Why this is good for you; Cauliflower is a sulphurophane vegetable. This means that (like broccoli and cabbage) it is rich in sulphur which is crucial for detoxification. Detoxification affects every aspect of our health so if you want clear skin, good energy, mood and to keep clear of any health conditions, these sulphur rich veg are great to eat at least 3 times a week.
Garlic is also rich in sulphur and helps rebalance your gut bacteria in favour of useful micro organisms which ALSO aid detoxification. In fact over 70% of your detoxification is looked after by good gut bacteria – if you have enough quantity and variety of them!! Spices like sumac, paprika and black pepper, used to coat food, help reduce the toxic substances generated by roasting/heating food to high temperatures.

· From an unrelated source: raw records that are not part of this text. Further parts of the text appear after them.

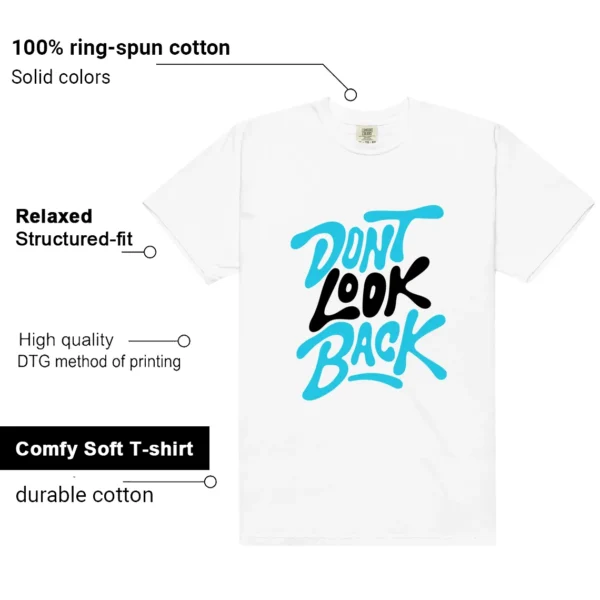Click the circle marker above durable cotton

click(210, 482)
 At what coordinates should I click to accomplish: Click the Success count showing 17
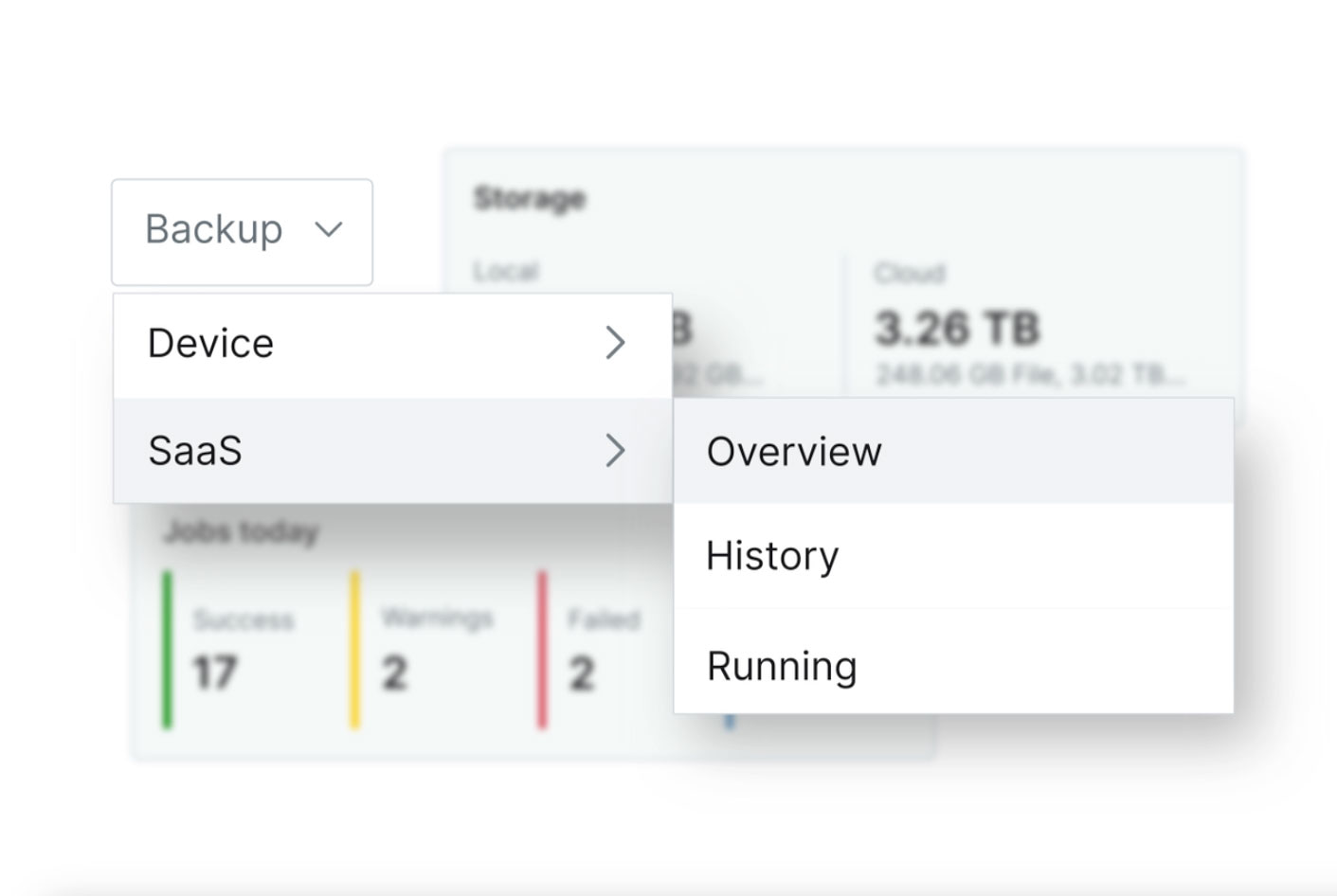coord(216,673)
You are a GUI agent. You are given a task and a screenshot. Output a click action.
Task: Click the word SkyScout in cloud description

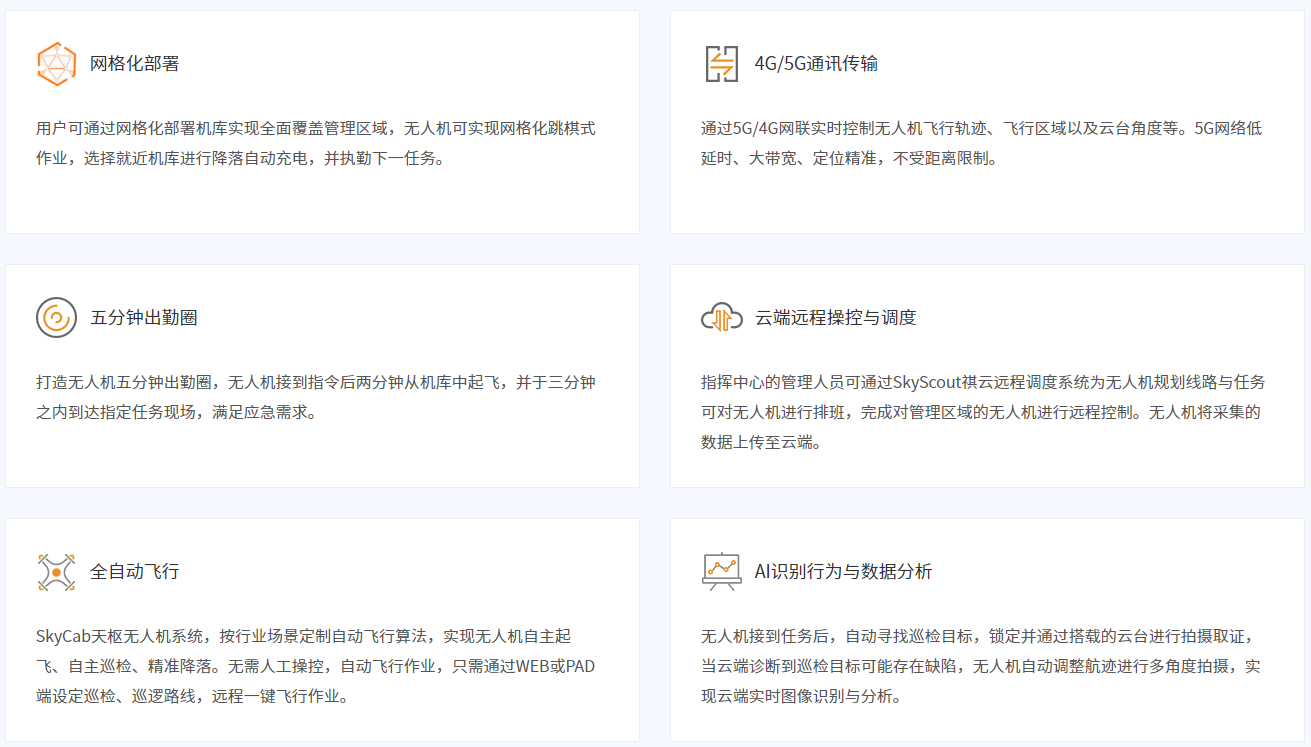point(927,383)
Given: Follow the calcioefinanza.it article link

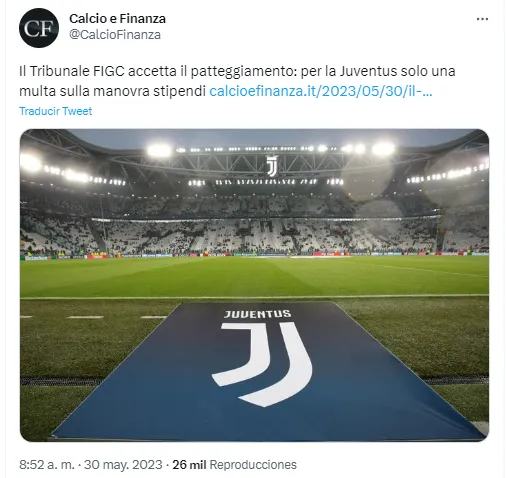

Spices (and herbs) also stimulate our body’s antioxidant defenses to keep us looking and feeling better for much, much longer. Kefir, especially when home-made, is a hypoallergenic milk product that’s really rich in over 30 species of beneficial micro organisms. Did you know that although many of these micro organisms dont survive the acid in our stomachs they still exert a beneficial effect. Research has shown that even heat-killed friendly bacteria do us good when we take them. Who knew! Of course we really also want to grow our own good bugs, which colonise and cling to the walls of our large intestine. There they ferment plant fibres (if we eat a big variety of plants) to make short chain fatty acids. Short chain fatty acids like butyrate are essential for daily repair of our gut. Get your gut health right and you have at least 90% of your health sorted.